The successful management of advanced melanoma remains an unmet need because of a resolutely poor prognosis and therapeutic options with limited effectiveness. Dacarbazine and fotemustine are the only approved chemotherapeutic agents for advanced melanoma, yet neither alone or in combination regimens has been shown to extend survival in randomized clinical trials. The only agent to be approved for advanced melanoma in the US in more than 30 years is high-dose bolus interleukin-2, but its use is associated with high toxicity and cost, and it has also failed to show a survival benefit. Our expanding knowledge of the complex factors and pathways regulating immune function has led to the advent of novel immunotherapeutic agents. Among these are ipilimumab and tremelimumab - fully human, monoclonal antibodies directed against cytotoxic T-lymphocyte antigen-4 (CTLA-4). The pivotal role of CTLA-4 in regulating T-cell function is established, and a series of preclinical studies provided proof-of-concept evidence of the antitumor activity of anti-CLTA-4 antibodies in combination with vaccines or chemotherapy.
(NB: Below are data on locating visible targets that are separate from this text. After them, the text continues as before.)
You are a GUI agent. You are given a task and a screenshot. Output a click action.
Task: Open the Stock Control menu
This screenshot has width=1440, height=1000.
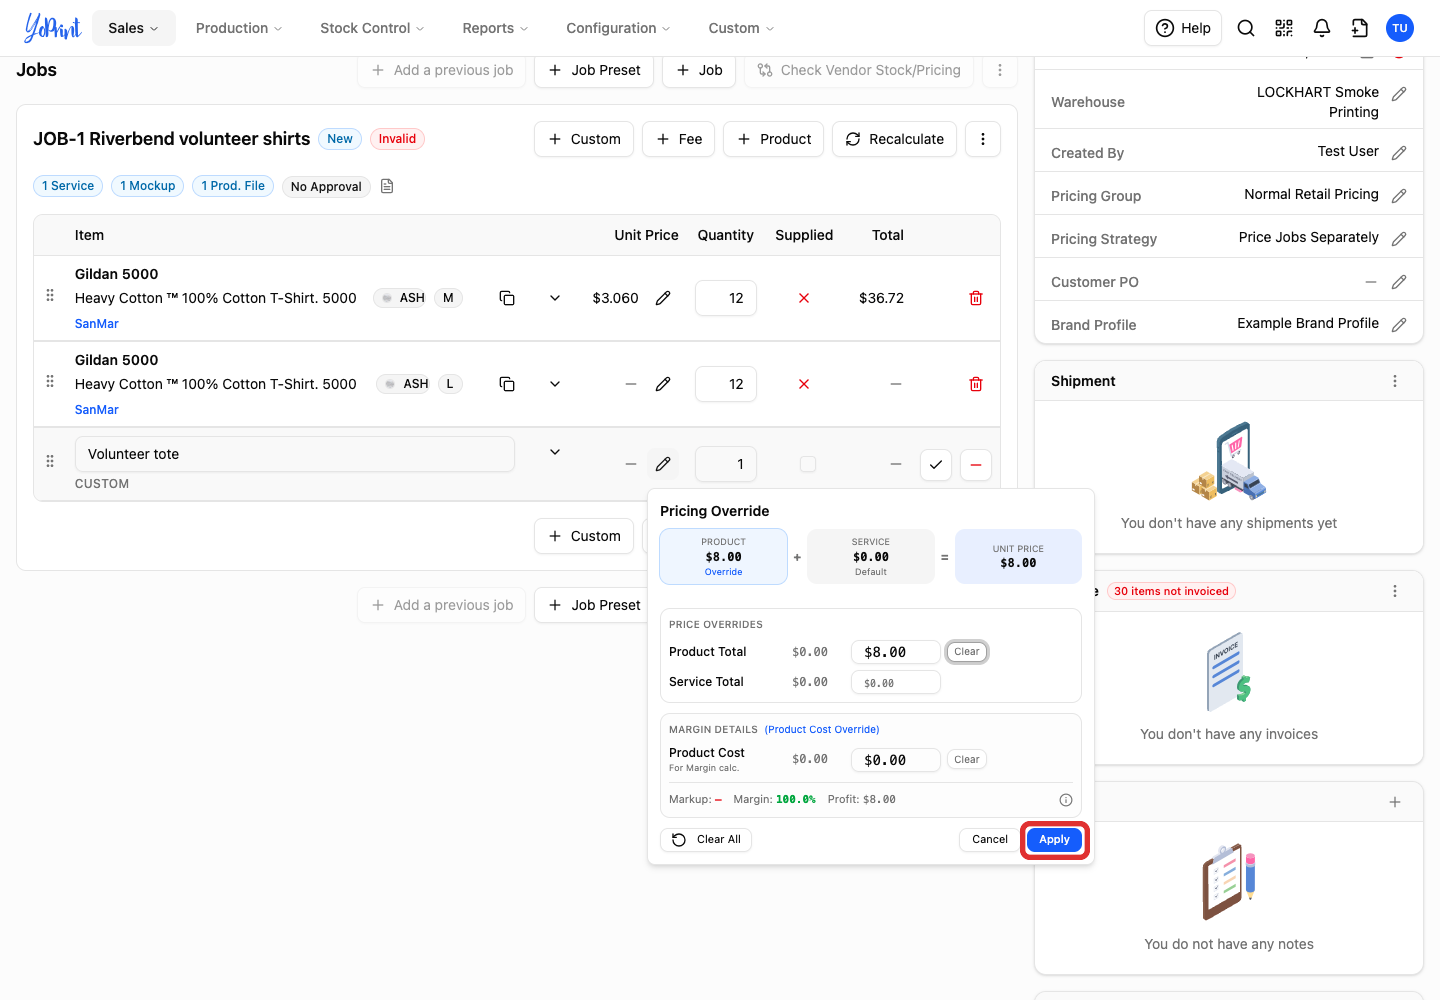coord(372,28)
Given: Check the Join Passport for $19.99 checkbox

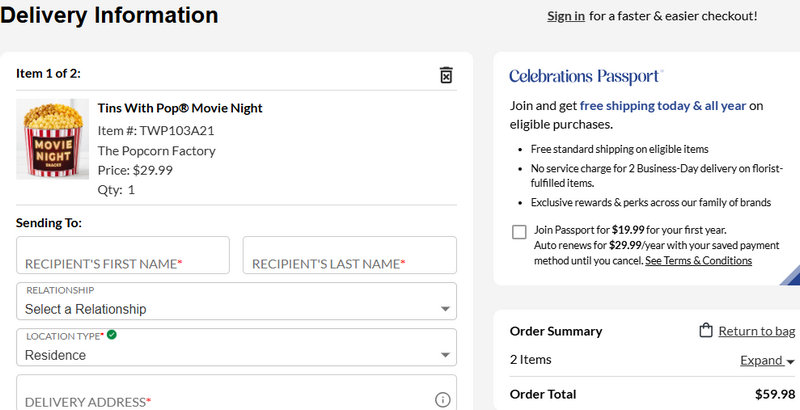Looking at the screenshot, I should [519, 232].
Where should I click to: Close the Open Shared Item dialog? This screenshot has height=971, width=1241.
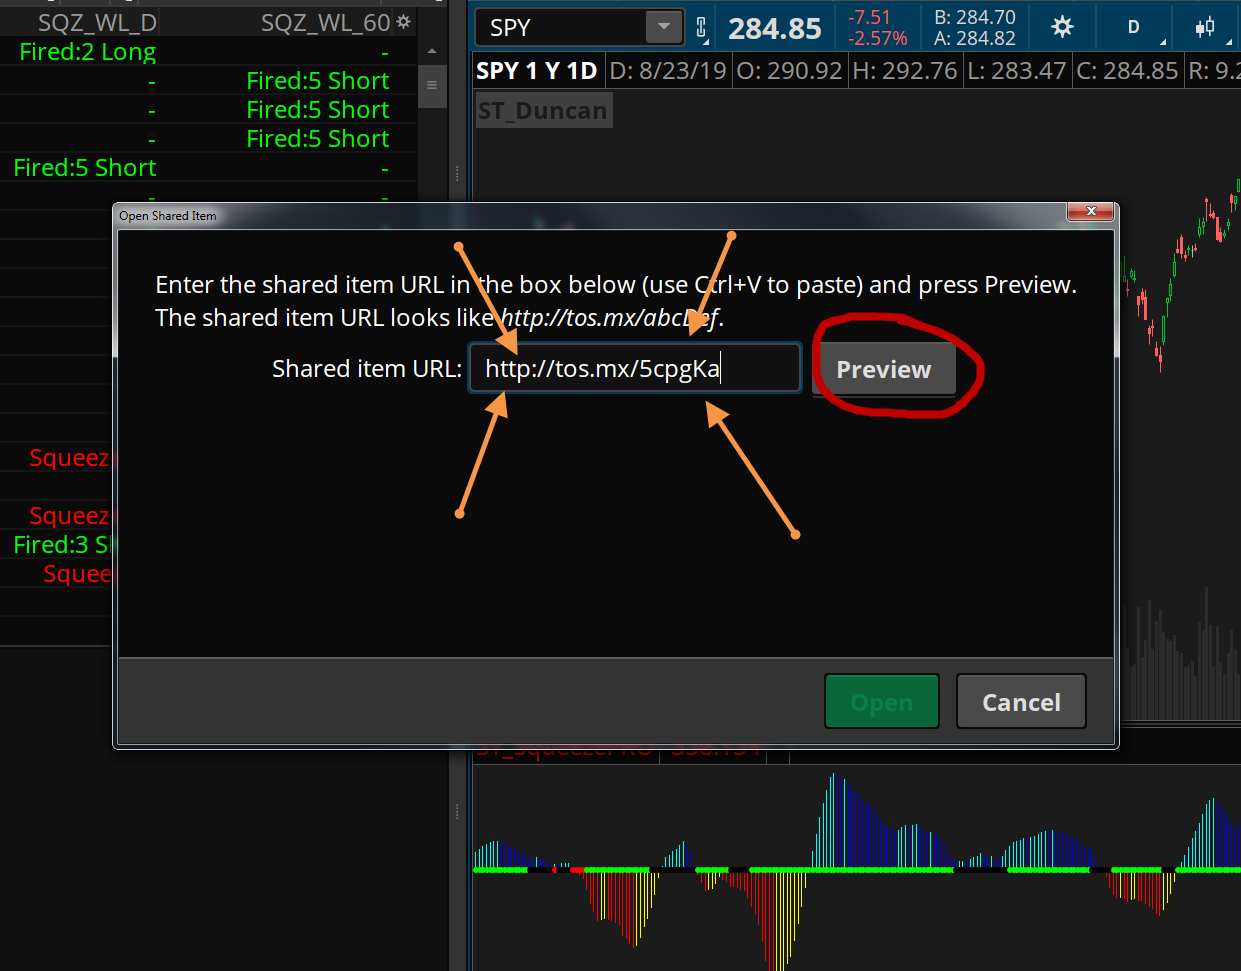(1091, 211)
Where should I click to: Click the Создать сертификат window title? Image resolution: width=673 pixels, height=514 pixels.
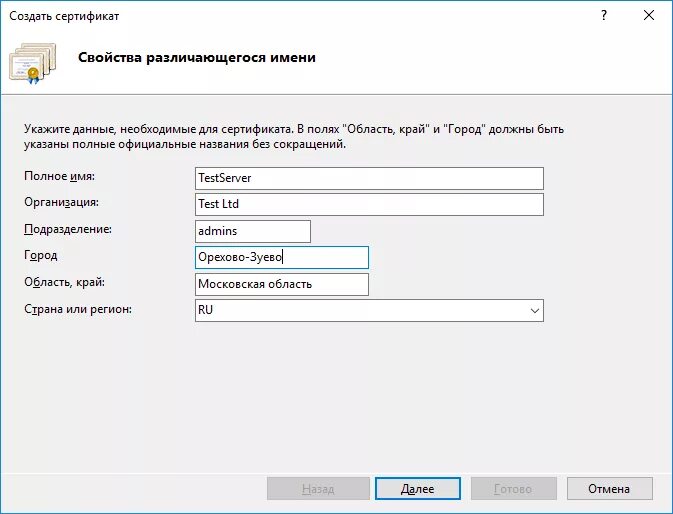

Subsequently, anti-CTLA-4 antibodies have shown encouraging results in clinical trials in advanced melanoma. Recent progress in the understanding of melanoma genetics and tumorigenesis has led to potential new therapeutic targets. Molecular targeted agents that inhibit the proliferation and survival of metastatic melanoma cells offer potential partners for anti-CTLA-4 antibodies in combined modality regimens. Novel combinations are reviewed in the context of creating an immunosupportive environment in the host.

摘要

晚期黑色素瘤的成功治疗仍然是一个未满足的需求,因为其预后坚决较差,而且治疗选择的效果有限。达卡巴嗪和福莫司汀是唯一批准用于晚期黑色素瘤的化疗药物,但无论是单独使用还是联合方案,在随机临床试验中均未显示能延长生存时间。30 多年来,唯一在美国被批准用于晚期黑色素瘤的药物是高剂量静脉注射白细胞介素-2,但它的使用与高毒性和高成本相关,并且也未能显示出生存获益。我们对调节免疫功能的复杂因素和途径的知识不断扩展,导致了新型免疫治疗药物的出现。其中包括伊匹单抗和 tremelimumab-针对细胞毒性 T 淋巴细胞抗原-4(CTLA-4)的全人源、单克隆抗体。CTLA-4 在调节 T 细胞功能中的关键作用已得到确立,一系列临床前研究提供了抗 CTLA-4 抗体与疫苗或化疗联合应用的抗肿瘤活性的概念验证证据。随后,抗 CTLA-4 抗体在晚期黑色素瘤的临床试验中显示出令人鼓舞的结果。对黑色素瘤遗传学和肿瘤发生的理解的最新进展为潜在的新治疗靶点提供了线索。抑制转移性黑色素瘤细胞增殖和存活的分子靶向药物为联合治疗方案中的抗 CTLA-4 抗体提供了潜在的合作伙伴。在宿主中创造免疫支持环境的背景下,对新型联合方案进行了综述。